- INFORMATION PROVIDED
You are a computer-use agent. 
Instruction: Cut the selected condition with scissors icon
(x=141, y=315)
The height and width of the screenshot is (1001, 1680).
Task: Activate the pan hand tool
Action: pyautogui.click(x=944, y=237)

- EXERCISE INSTRUCTIONS
Turn the lines of the records above into a numbered list, skipping any blank lines.

- REPLY TO THE TASK
1. You are a computer-use agent. 
2. Instruction: Cut the selected condition with scissors icon
3. (x=141, y=315)
4. The height and width of the screenshot is (1001, 1680).
5. Task: Activate the pan hand tool
6. Action: pyautogui.click(x=944, y=237)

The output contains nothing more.